I think that might be the smell of maturity. Just one more interesting footnote in what looks to be an evolving PLAN maritime strategy in the second part of 2008. They really are poised for a breakout into the blue next year. It will be interesting to watch, not just what they do, but how we react.
More.....PLA General: We Should Fight Pirates
And his comments on the the UN moving against piracy.
Yesterday (Dec. 2, 2008), the U.N. Security Council unanimously passed UNSCR 1846. From our perspective, the most significant aspect of this resolution is its inclusion of the Suppression of Unlawful Acts (SUA) clause. This clause, based on the United Nations Convention for the Suppression of Unlawful Acts against the Safety of Maritime Navigation, provides an immediately available instrument for logistically effective consequence delivery applicable to 78% of the world's States (those nations who have signed the Convention).
Not to be left out the Washington Post's Peter Fromuth offers this.
Somali pirates hijack another boat -- or two or three -- every day despite the best efforts of the U.S. 5th Fleet, NATO, Russia, India and others. This is not new; pirates have been frustrating the mighty for at least 2,000 years -- since snatching Julius Caesar, then ransoming him for 50 talents, and leading Alexander the Great on a wild goose chase around the Mediterranean. As the U.N. Security Council grapples with Somali piracy, its members are in venerable company. Read the rest...Fighting Pirates - Washington Post opinion
Mumbai continues to lead with stories like the following.
President Asif Ali Zardari says his government has no concrete evidence of Pakistani involvement in the attacks, and American officials have not established a direct link to the government. But as Secretary of State Condoleezza Rice landed in the Pakistani capital, Islamabad, on Thursday morning, pressure was building on the government to confront the militant group Lashkar-e-Taiba, which Indian and American officials say carried out the Mumbai attacks.
Read the whole story...Mumbai Attack Is Test of Pakistan’s Ability to Curb Militants - Jane Perlez and Somini Sengupta, New York Times
And as noted in an earlier post. Death closer to home should sweep away all concerns about pirates and Indo/Pak conflicts. My post Bloody Thanksgiving Weekend was no sooner posted when news came in that Tijuana suffered 37 murders over this past weekend.
The article by William Booth, in the Washington Post begins.
MEXICO CITY -- The death squads of the drug cartels are killing in spectacularly gruesome ways, using the violence as a language to deliver a message to society.
Increasingly, bodies show unmistakable signs of torture. Videos of executions are posted on the Internet, as taunts, as warnings. Corpses are dumped on playgrounds, with neatly printed notes beside them. And very often, the heads have been removed.

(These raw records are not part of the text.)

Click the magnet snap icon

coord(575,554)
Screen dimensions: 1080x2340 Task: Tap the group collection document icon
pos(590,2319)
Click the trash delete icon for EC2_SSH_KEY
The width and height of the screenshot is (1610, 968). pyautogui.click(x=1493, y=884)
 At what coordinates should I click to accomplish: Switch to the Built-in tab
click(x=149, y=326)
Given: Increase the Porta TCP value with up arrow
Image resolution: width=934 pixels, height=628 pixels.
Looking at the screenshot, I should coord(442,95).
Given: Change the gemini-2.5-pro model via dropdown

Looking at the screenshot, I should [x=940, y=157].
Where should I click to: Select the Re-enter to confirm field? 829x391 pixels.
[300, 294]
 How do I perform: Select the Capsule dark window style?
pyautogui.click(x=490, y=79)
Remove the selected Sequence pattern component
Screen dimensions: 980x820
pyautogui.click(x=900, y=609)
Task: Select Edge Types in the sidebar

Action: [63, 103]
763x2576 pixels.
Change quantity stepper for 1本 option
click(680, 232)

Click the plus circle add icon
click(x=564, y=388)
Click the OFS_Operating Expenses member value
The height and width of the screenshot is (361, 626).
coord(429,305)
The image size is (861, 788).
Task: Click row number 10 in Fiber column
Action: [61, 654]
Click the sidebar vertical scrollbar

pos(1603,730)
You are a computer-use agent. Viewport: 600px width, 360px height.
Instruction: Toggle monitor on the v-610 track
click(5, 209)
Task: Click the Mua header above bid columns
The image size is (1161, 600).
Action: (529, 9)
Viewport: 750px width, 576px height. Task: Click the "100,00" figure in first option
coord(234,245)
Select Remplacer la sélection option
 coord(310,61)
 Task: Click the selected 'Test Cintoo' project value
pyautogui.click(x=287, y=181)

When someone rolled five heads onto the dance floor in a cantina in Michoacan state two years ago, even the most hardened Mexicans were shocked. Now ritual mutilations are routine. In the border city of Tijuana, 37 people were slain over the weekend, including four children. Nine of the adults were decapitated, including three police officers whose badges were stuffed in their mouths.
Note the same words used above, by John Robb, Video Executions. Beheadings. Assassination. Weakening the state. It’s the same as Iraq but in Mexico."